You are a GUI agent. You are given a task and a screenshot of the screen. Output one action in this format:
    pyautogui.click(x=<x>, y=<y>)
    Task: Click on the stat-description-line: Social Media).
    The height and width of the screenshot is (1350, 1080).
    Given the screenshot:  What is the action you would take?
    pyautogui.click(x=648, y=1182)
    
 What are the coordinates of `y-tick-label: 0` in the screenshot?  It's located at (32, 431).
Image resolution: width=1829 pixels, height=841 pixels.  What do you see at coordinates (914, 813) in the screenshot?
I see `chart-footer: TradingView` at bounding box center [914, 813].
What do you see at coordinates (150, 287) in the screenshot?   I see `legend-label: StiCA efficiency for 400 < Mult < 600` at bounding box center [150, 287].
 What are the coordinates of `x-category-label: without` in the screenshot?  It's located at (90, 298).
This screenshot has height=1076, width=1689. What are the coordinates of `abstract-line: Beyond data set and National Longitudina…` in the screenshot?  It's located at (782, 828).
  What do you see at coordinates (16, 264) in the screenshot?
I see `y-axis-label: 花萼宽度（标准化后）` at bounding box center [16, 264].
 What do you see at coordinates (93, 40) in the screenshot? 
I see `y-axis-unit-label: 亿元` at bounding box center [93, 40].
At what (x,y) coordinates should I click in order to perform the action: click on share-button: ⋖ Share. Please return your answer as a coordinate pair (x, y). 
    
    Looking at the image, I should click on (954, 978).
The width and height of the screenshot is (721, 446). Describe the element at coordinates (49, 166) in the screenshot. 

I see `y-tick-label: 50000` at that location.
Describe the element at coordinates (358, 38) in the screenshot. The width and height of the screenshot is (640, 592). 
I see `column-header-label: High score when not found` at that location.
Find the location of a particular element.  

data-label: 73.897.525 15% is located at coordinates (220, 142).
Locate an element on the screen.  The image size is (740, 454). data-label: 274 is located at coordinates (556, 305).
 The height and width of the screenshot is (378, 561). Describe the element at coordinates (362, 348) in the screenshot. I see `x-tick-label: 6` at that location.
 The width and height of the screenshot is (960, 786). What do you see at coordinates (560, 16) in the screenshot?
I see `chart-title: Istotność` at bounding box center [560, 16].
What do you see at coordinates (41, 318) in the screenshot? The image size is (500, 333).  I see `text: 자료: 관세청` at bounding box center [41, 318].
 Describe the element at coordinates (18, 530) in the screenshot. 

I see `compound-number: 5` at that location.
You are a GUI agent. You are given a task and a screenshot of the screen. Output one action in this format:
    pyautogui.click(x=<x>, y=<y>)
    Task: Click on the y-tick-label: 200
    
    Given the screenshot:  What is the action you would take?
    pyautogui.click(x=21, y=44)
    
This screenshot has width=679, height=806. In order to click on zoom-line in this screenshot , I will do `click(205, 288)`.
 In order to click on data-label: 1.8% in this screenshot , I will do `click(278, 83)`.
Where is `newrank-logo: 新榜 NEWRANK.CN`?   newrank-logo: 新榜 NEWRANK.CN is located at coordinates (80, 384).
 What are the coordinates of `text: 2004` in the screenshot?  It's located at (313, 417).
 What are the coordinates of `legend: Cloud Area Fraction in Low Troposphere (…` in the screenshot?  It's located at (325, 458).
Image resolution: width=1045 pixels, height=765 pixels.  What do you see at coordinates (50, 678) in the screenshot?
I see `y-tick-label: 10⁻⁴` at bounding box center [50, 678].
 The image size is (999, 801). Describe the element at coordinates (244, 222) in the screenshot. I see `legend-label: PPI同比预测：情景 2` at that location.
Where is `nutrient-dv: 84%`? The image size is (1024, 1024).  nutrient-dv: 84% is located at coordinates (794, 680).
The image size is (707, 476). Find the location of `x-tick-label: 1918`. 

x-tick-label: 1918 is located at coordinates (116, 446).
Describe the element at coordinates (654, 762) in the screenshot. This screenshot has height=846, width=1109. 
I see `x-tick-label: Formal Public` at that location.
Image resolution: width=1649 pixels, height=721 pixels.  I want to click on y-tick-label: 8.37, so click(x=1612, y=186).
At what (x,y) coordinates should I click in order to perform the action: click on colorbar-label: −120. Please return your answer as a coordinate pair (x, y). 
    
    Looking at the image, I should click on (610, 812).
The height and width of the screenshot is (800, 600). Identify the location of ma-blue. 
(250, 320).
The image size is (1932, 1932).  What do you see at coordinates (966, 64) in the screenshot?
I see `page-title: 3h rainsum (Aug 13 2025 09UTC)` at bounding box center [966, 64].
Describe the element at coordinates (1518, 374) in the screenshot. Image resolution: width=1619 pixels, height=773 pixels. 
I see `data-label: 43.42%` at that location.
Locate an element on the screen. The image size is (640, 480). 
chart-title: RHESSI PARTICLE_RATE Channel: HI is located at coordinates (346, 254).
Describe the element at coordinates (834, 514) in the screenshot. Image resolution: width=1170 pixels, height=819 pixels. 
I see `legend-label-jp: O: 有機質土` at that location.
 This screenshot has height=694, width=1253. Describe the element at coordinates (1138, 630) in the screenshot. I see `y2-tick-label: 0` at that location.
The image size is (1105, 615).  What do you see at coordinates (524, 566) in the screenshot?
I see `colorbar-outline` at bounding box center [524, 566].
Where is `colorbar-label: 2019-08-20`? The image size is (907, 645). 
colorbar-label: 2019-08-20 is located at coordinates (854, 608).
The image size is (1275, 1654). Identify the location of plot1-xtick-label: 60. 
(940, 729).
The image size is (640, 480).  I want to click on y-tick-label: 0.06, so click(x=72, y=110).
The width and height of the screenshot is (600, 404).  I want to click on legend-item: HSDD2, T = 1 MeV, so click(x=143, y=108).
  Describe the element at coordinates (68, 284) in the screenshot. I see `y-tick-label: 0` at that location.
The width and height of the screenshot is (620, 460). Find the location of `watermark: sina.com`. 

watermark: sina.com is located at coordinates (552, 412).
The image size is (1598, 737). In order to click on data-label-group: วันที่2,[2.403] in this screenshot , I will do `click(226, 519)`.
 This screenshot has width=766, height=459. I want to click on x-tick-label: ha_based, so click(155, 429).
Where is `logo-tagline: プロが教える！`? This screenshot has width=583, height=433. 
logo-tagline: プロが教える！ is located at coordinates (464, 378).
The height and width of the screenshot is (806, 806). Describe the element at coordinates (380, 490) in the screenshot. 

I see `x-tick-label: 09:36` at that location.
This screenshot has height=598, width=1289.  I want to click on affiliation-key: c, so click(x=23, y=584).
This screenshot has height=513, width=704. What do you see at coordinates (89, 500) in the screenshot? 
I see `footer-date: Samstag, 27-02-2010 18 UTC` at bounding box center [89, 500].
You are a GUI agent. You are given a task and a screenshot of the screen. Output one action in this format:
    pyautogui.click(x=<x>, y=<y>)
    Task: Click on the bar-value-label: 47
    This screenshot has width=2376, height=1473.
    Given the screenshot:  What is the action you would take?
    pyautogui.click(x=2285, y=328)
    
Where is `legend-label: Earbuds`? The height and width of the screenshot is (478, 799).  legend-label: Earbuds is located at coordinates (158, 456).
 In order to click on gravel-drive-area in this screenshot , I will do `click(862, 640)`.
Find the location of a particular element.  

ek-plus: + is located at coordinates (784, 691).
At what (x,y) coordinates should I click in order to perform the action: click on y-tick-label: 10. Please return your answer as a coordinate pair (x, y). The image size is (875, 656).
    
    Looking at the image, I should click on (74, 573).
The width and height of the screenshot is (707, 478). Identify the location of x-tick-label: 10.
_ _ _ _ _ _ _
● **Assigned task**
Rewrite all the records above as a numbered list with one item per line, omitting blank lines.

● **Response for this exercise**
1. You are a GUI agent. You are given a task and a screenshot of the screen. Output one action in this format:
2.     pyautogui.click(x=<x>, y=<y>)
3.     Task: Click on the stat-description-line: Social Media).
4.     The height and width of the screenshot is (1350, 1080).
5.     Given the screenshot:  What is the action you would take?
6.     pyautogui.click(x=648, y=1182)
7.  What are the coordinates of `y-tick-label: 0` in the screenshot?  It's located at (32, 431).
8. Image resolution: width=1829 pixels, height=841 pixels.  What do you see at coordinates (914, 813) in the screenshot?
9. I see `chart-footer: TradingView` at bounding box center [914, 813].
10. What do you see at coordinates (150, 287) in the screenshot?   I see `legend-label: StiCA efficiency for 400 < Mult < 600` at bounding box center [150, 287].
11.  What are the coordinates of `x-category-label: without` in the screenshot?  It's located at (90, 298).
12. This screenshot has height=1076, width=1689. What are the coordinates of `abstract-line: Beyond data set and National Longitudina…` in the screenshot?  It's located at (782, 828).
13.   What do you see at coordinates (16, 264) in the screenshot?
14. I see `y-axis-label: 花萼宽度（标准化后）` at bounding box center [16, 264].
15.  What do you see at coordinates (93, 40) in the screenshot? 
16. I see `y-axis-unit-label: 亿元` at bounding box center [93, 40].
17. At what (x,y) coordinates should I click in order to perform the action: click on share-button: ⋖ Share. Please return your answer as a coordinate pair (x, y). 
18.     Looking at the image, I should click on (954, 978).
19. The width and height of the screenshot is (721, 446). Describe the element at coordinates (49, 166) in the screenshot. 
20. I see `y-tick-label: 50000` at that location.
21. Describe the element at coordinates (358, 38) in the screenshot. The width and height of the screenshot is (640, 592). 
22. I see `column-header-label: High score when not found` at that location.
23. Find the location of a particular element.  
24. data-label: 73.897.525 15% is located at coordinates (220, 142).
25. Locate an element on the screen.  The image size is (740, 454). data-label: 274 is located at coordinates (556, 305).
26.  The height and width of the screenshot is (378, 561). Describe the element at coordinates (362, 348) in the screenshot. I see `x-tick-label: 6` at that location.
27.  The width and height of the screenshot is (960, 786). What do you see at coordinates (560, 16) in the screenshot?
28. I see `chart-title: Istotność` at bounding box center [560, 16].
29. What do you see at coordinates (41, 318) in the screenshot? The image size is (500, 333).  I see `text: 자료: 관세청` at bounding box center [41, 318].
30.  Describe the element at coordinates (18, 530) in the screenshot. 
31. I see `compound-number: 5` at that location.
32. You are a GUI agent. You are given a task and a screenshot of the screen. Output one action in this format:
33.     pyautogui.click(x=<x>, y=<y>)
34.     Task: Click on the y-tick-label: 200
35.     Given the screenshot:  What is the action you would take?
36.     pyautogui.click(x=21, y=44)
37. This screenshot has width=679, height=806. In order to click on zoom-line in this screenshot , I will do `click(205, 288)`.
38.  In order to click on data-label: 1.8% in this screenshot , I will do `click(278, 83)`.
39. Where is `newrank-logo: 新榜 NEWRANK.CN`?   newrank-logo: 新榜 NEWRANK.CN is located at coordinates (80, 384).
40.  What are the coordinates of `text: 2004` in the screenshot?  It's located at (313, 417).
41.  What are the coordinates of `legend: Cloud Area Fraction in Low Troposphere (…` in the screenshot?  It's located at (325, 458).
42. Image resolution: width=1045 pixels, height=765 pixels.  What do you see at coordinates (50, 678) in the screenshot?
43. I see `y-tick-label: 10⁻⁴` at bounding box center [50, 678].
44.  The image size is (999, 801). Describe the element at coordinates (244, 222) in the screenshot. I see `legend-label: PPI同比预测：情景 2` at that location.
45. Where is `nutrient-dv: 84%`? The image size is (1024, 1024).  nutrient-dv: 84% is located at coordinates (794, 680).
46. The image size is (707, 476). Find the location of `x-tick-label: 1918`. 
47. x-tick-label: 1918 is located at coordinates (116, 446).
48. Describe the element at coordinates (654, 762) in the screenshot. This screenshot has height=846, width=1109. 
49. I see `x-tick-label: Formal Public` at that location.
50. Image resolution: width=1649 pixels, height=721 pixels.  I want to click on y-tick-label: 8.37, so click(x=1612, y=186).
51. At what (x,y) coordinates should I click in order to perform the action: click on colorbar-label: −120. Please return your answer as a coordinate pair (x, y). 
52.     Looking at the image, I should click on (610, 812).
53. The height and width of the screenshot is (800, 600). Identify the location of ma-blue. 
54. (250, 320).
55. The image size is (1932, 1932).  What do you see at coordinates (966, 64) in the screenshot?
56. I see `page-title: 3h rainsum (Aug 13 2025 09UTC)` at bounding box center [966, 64].
57. Describe the element at coordinates (1518, 374) in the screenshot. Image resolution: width=1619 pixels, height=773 pixels. 
58. I see `data-label: 43.42%` at that location.
59. Locate an element on the screen. The image size is (640, 480). 
60. chart-title: RHESSI PARTICLE_RATE Channel: HI is located at coordinates (346, 254).
61. Describe the element at coordinates (834, 514) in the screenshot. Image resolution: width=1170 pixels, height=819 pixels. 
62. I see `legend-label-jp: O: 有機質土` at that location.
63.  This screenshot has height=694, width=1253. Describe the element at coordinates (1138, 630) in the screenshot. I see `y2-tick-label: 0` at that location.
64. The image size is (1105, 615).  What do you see at coordinates (524, 566) in the screenshot?
65. I see `colorbar-outline` at bounding box center [524, 566].
66. Where is `colorbar-label: 2019-08-20`? The image size is (907, 645). 
67. colorbar-label: 2019-08-20 is located at coordinates (854, 608).
68. The image size is (1275, 1654). Identify the location of plot1-xtick-label: 60. 
69. (940, 729).
70. The image size is (640, 480).  I want to click on y-tick-label: 0.06, so click(x=72, y=110).
71. The width and height of the screenshot is (600, 404).  I want to click on legend-item: HSDD2, T = 1 MeV, so click(x=143, y=108).
72.   Describe the element at coordinates (68, 284) in the screenshot. I see `y-tick-label: 0` at that location.
73. The width and height of the screenshot is (620, 460). Find the location of `watermark: sina.com`. 
74. watermark: sina.com is located at coordinates (552, 412).
75. The image size is (1598, 737). In order to click on data-label-group: วันที่2,[2.403] in this screenshot , I will do `click(226, 519)`.
76.  This screenshot has width=766, height=459. I want to click on x-tick-label: ha_based, so click(155, 429).
77. Where is `logo-tagline: プロが教える！`? This screenshot has width=583, height=433. 
78. logo-tagline: プロが教える！ is located at coordinates (464, 378).
79. The height and width of the screenshot is (806, 806). Describe the element at coordinates (380, 490) in the screenshot. 
80. I see `x-tick-label: 09:36` at that location.
81. This screenshot has height=598, width=1289.  I want to click on affiliation-key: c, so click(x=23, y=584).
82. This screenshot has height=513, width=704. What do you see at coordinates (89, 500) in the screenshot? 
83. I see `footer-date: Samstag, 27-02-2010 18 UTC` at bounding box center [89, 500].
84. You are a GUI agent. You are given a task and a screenshot of the screen. Output one action in this format:
85.     pyautogui.click(x=<x>, y=<y>)
86.     Task: Click on the bar-value-label: 47
87.     This screenshot has width=2376, height=1473.
88.     Given the screenshot:  What is the action you would take?
89.     pyautogui.click(x=2285, y=328)
90. Where is `legend-label: Earbuds`? The height and width of the screenshot is (478, 799).  legend-label: Earbuds is located at coordinates (158, 456).
91.  In order to click on gravel-drive-area in this screenshot , I will do `click(862, 640)`.
92. Find the location of a particular element.  
93. ek-plus: + is located at coordinates (784, 691).
94. At what (x,y) coordinates should I click in order to perform the action: click on y-tick-label: 10. Please return your answer as a coordinate pair (x, y). The image size is (875, 656).
95.     Looking at the image, I should click on (74, 573).
96. The width and height of the screenshot is (707, 478). Identify the location of x-tick-label: 10.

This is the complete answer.